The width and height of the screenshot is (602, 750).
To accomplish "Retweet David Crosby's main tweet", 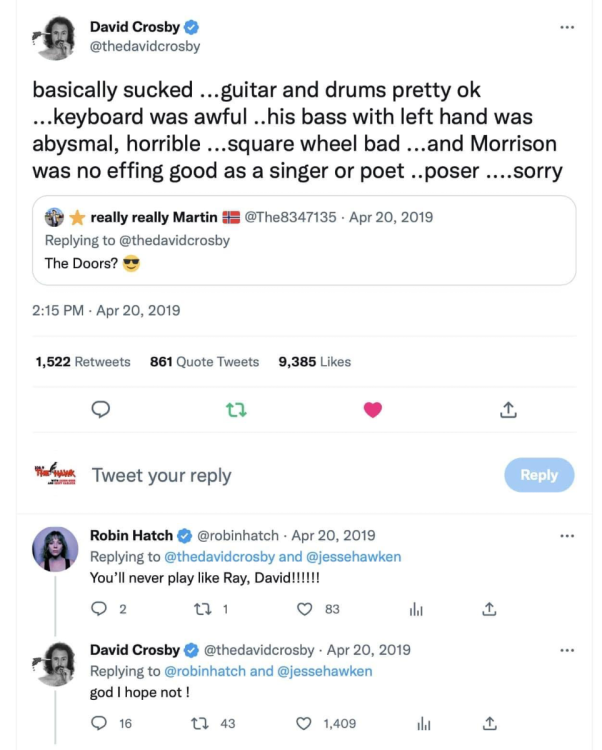I will coord(236,409).
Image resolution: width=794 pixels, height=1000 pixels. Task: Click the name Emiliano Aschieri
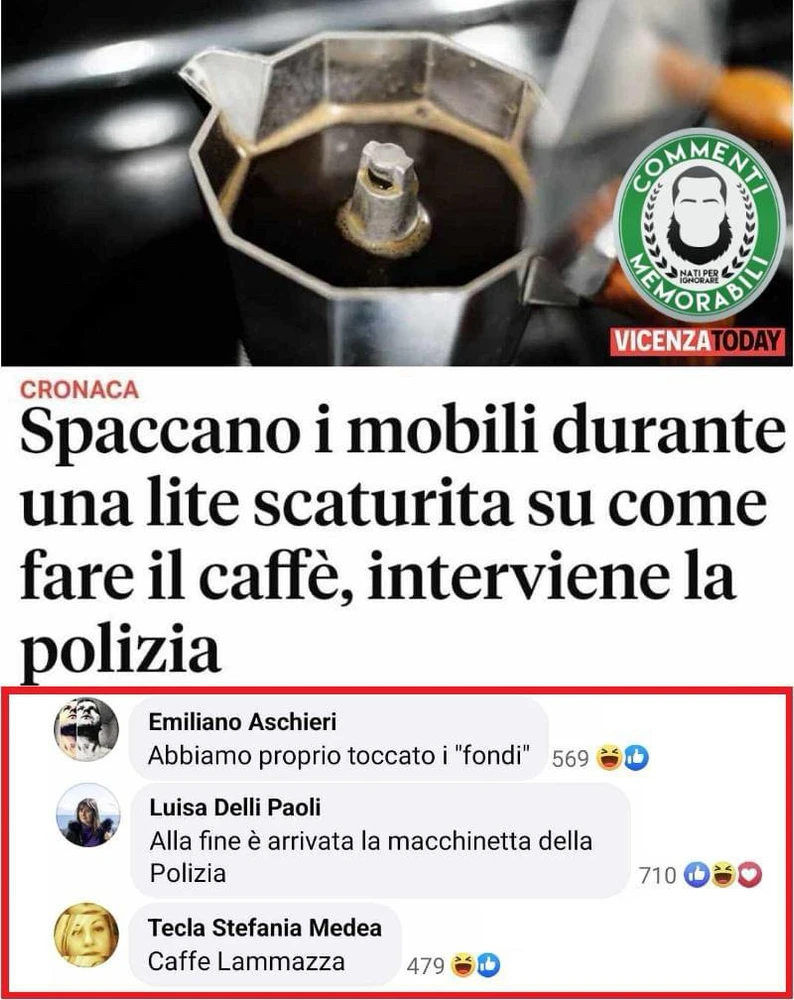(x=242, y=722)
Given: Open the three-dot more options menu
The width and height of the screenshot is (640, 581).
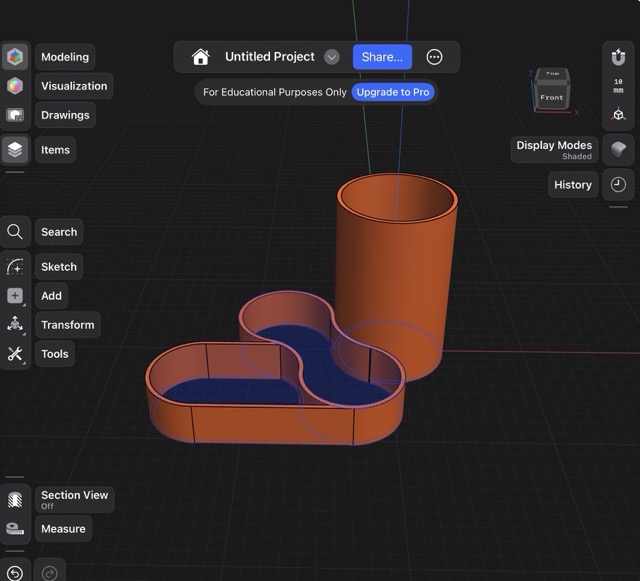Looking at the screenshot, I should (434, 57).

┄┄┄┄┄┄

Required work: From the line that contains "The width and height of the screenshot is (640, 581)." to the final line of the material, write out each line exactly. Pictures stay out.

Answer for the task:
The width and height of the screenshot is (640, 581).
Looking at the screenshot, I should (434, 57).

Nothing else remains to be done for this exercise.